Closed ibro45 closed 4 years ago
Apparently, this issue is present in PyTorch versions 1.3.1 and 1.4.0 but not in 1.1.0.
Interestingly enough, it is present for 1.1.0 when the above example is used in my GAN setup.
Hi @silvandeleemput , sorry for being active in issues section this week.
No problem!
I'm trying to implement a residual connection in my 3D-UNet-like architecture, but I keep getting
RuntimeError: Trying to backward through the graph a second time, but the buffers have already been freed. Specify retain_graph=True when calling backward the first time.
.
This is once again a (somewhat tricky) problem/limitation with the way the ReversibleModuleWrapper functions. As a workaround you could, for now, remove or disable the ReversibleModuleWrapper, for example, by setting the ReversibleModuleWrapper with disable=True
. This should remove the error altogether. However, this disables any memory savings as well. Alternatively, you could just drop the shortcut connection, since I believe it is somewhat redundant if you use the AdditiveCoupling class. This line could then be removed:
out = out + down
The problem is in the way MemCNN currently implements the memory saving by calling backward in the backward hook, but I want to change this (see #37). The idea is to do so by replacing the backward hook with a custom autograd Function.
@ibro45 I have just released MemCNN 1.3.0 which should fix your issue and issue #37. Please give it a go and let me know if it works for you.
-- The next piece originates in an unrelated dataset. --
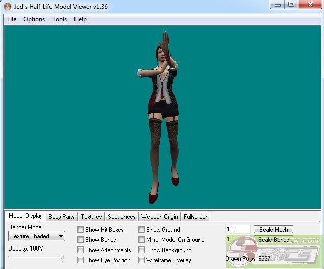Click the Half-Life Model Viewer title bar icon
This screenshot has width=324, height=269.
point(7,6)
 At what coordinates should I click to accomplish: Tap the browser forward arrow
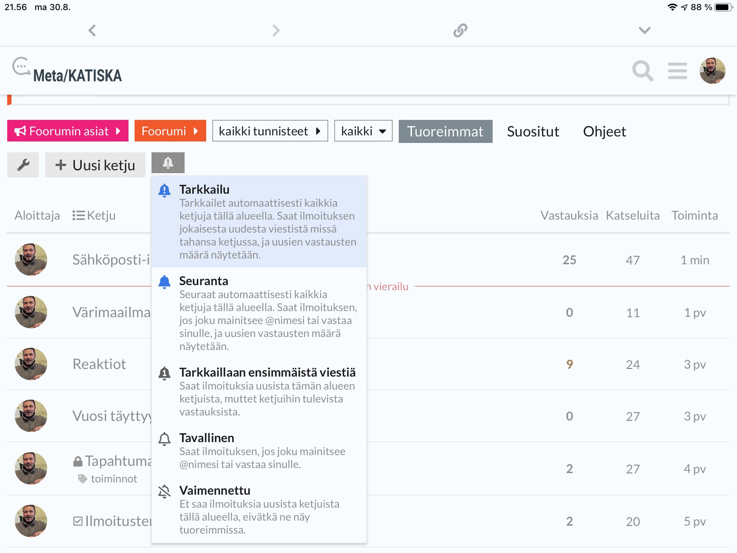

EDIT: From 1.3.0 and onward MemCNN should have support for implementing the residual layer as you did in the above example as well.
Hi @silvandeleemput, sorry for not getting back earlier and thank you for solving it that quick! I've been using it these days, it works perfectly in my GAN setup when the inputs are kept, but crashes when inputs are to be calculated during backprop. However, I don't think it is caused by the residual connection, so I will close this issue. As soon as I identify what's the cause of the current issue, I will let you know.
Hi Sil, I finally looked closer at the issue and it seems that residual connection does not work when inputs are not kept. As I mentioned before, it does work if the inputs are kept, so knowing that might help track down the cause of the problem.
You can reproduce it with this code:
import torch
from torch import nn, optim
import memcnn
class RevBlock(nn.Module):
def __init__(self, nchan):
super(RevBlock, self).__init__()
invertible_module = memcnn.AdditiveCoupling(
Fm=self.build_conv_block(nchan//2),
Gm=self.build_conv_block(nchan//2)
)
self.rev_block = memcnn.InvertibleModuleWrapper(fn=invertible_module,
keep_input=False,
keep_input_inverse=False)
def build_conv_block(self, nchan):
return nn.Sequential(nn.Conv3d(nchan, nchan, kernel_size=5, padding=2),
nn.BatchNorm3d(nchan),
nn.PReLU(nchan))
def forward(self, x, inverse=False):
if inverse:
return self.rev_block.inverse(x)
else:
return self.rev_block(x)
class DownTransition(nn.Module):
def __init__(self, inChans, nConvs):
super(DownTransition, self).__init__()
outChans = 2*inChans
self.down_conv_ab = self.build_down_conv(inChans, outChans)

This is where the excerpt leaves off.